Yeoh’s role was reportedly relatively marginal in the original script – Bond girls typically just come in and out of the storyline – but was greatly expanded during rehearsals and shooting, when the producers realised they had hired someone with a special skill set.

Brosnan, known to be one of Hollywood’s more affable performers, did not mind when Yeoh’s role was enlarged so that she became his partner in a kind of buddy movie – a first for a woman in a Bond film.

Yeoh’s character only comes into focus in the last third of the film, but when she does, the actress is given a lot to do.

Yeoh plays Wai Lin, a mainland Chinese agent who, with Bond, has been tasked with preventing an evil media baron (Jonathan Pryce) from starting World War III – so that he can use the ensuing chaos to sell more papers.

“I am proud,” she told Asiaweek’s Alison Singh Gee. “This is a great character. Wai Lin is the first Bond girl who is on a par with Bond – someone who can keep up with him mentally and physically.”

The actress is an accomplished stuntwoman as well as a fighter, and wanted to do her own stunts in Tomorrow Never Dies. But because of the concerns of the film’s insurers, she had to sit most of the stunts out, and let her stunt double, Wendy Leech, perform them. If a star gets injured during a shoot, a film sometimes has to shut down while they recover – and that is expensive.

“The producers go, ‘What if she slips, or falls?’ They are very careful about these things. If there’s an accident, it can be disastrous. I keep telling Roger [Spottiswoode, the director], ‘Come on, I can do it, let me do it’, and he’ll say, ‘The producers will kill me if I let you do it’. It’s very limiting,” Yeoh said.

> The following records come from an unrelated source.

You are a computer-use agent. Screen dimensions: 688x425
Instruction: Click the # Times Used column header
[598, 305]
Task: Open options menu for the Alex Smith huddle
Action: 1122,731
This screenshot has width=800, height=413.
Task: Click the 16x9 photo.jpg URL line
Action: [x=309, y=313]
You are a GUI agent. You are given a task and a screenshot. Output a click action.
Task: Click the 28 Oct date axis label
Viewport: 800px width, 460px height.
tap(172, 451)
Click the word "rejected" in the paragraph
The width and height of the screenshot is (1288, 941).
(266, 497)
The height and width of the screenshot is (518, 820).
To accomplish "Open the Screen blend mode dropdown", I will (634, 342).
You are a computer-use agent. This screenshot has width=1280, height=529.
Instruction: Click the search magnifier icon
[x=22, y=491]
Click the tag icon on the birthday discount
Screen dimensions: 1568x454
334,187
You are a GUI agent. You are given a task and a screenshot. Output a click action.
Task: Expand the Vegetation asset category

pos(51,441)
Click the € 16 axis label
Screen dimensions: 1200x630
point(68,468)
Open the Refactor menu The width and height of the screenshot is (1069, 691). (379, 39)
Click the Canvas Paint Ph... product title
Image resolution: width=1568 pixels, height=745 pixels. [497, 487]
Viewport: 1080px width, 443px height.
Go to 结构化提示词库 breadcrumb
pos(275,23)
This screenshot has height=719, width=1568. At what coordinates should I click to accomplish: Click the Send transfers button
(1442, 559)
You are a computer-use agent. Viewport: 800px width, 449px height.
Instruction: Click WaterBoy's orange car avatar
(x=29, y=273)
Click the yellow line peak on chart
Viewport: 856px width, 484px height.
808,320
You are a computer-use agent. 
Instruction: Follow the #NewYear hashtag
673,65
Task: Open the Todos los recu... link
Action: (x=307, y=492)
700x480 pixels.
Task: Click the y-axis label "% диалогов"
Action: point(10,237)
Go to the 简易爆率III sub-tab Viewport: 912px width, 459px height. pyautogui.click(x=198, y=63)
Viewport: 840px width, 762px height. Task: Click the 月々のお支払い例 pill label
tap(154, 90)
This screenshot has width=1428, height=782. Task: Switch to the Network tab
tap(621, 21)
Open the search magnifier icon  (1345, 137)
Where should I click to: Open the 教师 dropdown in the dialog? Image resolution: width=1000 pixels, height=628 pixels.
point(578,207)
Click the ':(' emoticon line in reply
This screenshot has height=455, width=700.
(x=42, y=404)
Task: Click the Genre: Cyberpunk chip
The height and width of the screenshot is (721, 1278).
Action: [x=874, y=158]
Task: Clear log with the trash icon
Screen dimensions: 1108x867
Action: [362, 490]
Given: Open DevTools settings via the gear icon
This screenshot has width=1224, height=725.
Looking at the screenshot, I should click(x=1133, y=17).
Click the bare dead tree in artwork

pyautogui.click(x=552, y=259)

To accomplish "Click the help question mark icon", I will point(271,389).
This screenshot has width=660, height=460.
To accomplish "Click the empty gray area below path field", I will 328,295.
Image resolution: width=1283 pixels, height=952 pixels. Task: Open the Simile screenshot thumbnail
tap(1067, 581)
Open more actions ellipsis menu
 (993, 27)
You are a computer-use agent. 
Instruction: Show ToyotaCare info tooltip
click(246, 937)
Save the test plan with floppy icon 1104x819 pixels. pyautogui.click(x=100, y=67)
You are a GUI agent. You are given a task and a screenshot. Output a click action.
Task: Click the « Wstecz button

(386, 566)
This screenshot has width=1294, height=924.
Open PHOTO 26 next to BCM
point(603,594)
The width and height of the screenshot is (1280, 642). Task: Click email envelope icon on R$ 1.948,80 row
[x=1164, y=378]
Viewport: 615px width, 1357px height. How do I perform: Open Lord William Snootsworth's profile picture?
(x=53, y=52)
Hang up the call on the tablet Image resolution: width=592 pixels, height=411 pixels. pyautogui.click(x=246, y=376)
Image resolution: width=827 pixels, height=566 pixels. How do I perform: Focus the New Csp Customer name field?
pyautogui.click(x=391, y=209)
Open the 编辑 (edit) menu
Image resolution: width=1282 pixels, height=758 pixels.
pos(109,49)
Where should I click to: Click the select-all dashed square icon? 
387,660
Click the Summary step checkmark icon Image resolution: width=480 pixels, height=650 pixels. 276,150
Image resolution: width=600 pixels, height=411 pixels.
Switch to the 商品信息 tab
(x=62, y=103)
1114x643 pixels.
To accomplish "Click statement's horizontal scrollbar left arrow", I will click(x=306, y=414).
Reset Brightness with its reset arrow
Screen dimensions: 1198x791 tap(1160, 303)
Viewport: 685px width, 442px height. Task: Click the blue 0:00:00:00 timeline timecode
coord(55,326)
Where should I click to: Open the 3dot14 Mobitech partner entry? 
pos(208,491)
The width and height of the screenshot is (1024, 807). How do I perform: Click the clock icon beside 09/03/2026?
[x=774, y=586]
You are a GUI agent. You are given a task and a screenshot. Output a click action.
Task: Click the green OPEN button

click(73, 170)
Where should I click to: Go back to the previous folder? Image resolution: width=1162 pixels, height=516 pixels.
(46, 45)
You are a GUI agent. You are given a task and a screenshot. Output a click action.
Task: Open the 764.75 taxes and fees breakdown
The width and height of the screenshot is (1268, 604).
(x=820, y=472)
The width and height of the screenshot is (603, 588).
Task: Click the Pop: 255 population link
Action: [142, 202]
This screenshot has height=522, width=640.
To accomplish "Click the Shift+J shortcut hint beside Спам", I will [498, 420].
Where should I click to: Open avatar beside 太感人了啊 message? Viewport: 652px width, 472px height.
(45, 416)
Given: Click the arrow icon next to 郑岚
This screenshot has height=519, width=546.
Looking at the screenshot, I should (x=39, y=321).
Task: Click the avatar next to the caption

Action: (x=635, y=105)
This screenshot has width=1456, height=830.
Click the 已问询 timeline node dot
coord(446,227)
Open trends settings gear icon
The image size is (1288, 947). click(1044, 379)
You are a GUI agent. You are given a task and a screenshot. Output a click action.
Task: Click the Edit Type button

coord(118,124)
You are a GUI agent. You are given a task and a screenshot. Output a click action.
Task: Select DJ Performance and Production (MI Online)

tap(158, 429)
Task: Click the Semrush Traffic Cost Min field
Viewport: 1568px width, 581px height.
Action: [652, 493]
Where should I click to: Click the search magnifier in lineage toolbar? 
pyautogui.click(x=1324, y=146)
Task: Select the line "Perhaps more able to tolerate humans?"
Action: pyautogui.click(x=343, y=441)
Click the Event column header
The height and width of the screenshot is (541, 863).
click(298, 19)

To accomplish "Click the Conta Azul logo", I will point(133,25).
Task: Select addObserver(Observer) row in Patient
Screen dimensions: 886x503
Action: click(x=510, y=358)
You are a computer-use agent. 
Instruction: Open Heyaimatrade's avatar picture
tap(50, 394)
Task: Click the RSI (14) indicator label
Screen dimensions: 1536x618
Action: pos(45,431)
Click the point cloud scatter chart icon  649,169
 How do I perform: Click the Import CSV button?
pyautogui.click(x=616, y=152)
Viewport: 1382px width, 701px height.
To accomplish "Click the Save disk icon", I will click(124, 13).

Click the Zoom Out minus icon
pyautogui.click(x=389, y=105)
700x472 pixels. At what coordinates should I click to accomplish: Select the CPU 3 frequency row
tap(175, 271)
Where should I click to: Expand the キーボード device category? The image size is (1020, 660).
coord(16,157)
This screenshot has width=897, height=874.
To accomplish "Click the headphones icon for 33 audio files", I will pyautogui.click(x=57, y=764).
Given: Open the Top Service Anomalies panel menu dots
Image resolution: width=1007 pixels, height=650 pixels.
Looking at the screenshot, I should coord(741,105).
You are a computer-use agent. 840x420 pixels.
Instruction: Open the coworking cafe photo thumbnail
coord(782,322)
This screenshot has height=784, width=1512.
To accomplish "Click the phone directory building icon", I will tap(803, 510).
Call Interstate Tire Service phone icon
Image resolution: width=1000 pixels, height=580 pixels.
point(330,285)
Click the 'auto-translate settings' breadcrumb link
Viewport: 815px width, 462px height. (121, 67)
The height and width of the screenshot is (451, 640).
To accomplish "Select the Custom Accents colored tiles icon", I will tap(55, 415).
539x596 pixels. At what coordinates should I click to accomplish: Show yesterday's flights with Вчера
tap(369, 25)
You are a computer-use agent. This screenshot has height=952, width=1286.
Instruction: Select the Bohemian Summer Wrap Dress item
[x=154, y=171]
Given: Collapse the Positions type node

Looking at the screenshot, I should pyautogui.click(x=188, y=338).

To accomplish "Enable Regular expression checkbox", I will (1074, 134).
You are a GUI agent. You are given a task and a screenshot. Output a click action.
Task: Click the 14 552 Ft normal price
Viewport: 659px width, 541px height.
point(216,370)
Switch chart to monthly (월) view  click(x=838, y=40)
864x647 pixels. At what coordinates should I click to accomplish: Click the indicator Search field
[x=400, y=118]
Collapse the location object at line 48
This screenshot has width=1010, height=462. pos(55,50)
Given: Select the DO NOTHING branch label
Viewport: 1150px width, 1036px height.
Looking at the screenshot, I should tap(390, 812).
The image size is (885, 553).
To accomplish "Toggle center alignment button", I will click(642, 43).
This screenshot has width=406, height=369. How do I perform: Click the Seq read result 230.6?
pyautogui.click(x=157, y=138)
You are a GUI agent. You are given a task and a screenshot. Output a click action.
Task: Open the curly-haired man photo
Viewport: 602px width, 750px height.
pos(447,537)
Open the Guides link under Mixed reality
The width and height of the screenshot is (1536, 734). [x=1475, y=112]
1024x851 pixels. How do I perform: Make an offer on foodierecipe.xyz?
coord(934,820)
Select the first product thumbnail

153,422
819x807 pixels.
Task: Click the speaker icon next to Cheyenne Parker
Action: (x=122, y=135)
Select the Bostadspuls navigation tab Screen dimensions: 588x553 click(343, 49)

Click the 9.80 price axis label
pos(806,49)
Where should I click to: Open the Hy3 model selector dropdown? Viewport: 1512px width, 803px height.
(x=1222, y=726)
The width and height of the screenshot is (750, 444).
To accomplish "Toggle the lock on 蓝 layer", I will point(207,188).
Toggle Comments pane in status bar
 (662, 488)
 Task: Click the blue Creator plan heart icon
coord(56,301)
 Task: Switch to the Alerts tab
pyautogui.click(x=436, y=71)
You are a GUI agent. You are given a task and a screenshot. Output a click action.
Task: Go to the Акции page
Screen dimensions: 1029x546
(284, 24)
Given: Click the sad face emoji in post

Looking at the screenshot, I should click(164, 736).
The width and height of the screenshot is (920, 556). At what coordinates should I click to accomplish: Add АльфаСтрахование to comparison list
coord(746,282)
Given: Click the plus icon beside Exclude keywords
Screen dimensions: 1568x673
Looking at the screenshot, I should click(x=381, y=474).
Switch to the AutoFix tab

The actress was allowed to film a kung fu fight near the end, in which she disposes of a number of the villain’s goons. Although still shot Hollywood style, the scene has a touch of Hong Kong’s fluid martial arts choreography.

That is because Yeoh suggested that Hong Kong choreographer Philip Kwok Chun-fung and a five-man team should be flown in to work on that scene. “It’s better if you work with people that you are used to working with, as they understand the rhythms and the timing. It’s good that the producers realised this,” Yeoh said.

Yeoh proved an international hit in Tomorrow Never Dies, and at the time it was reported that she was looking at drama, comedy and action roles, including a remake of Woo’s The Killer in which she would play the Danny Lee Sau-yin police officer role.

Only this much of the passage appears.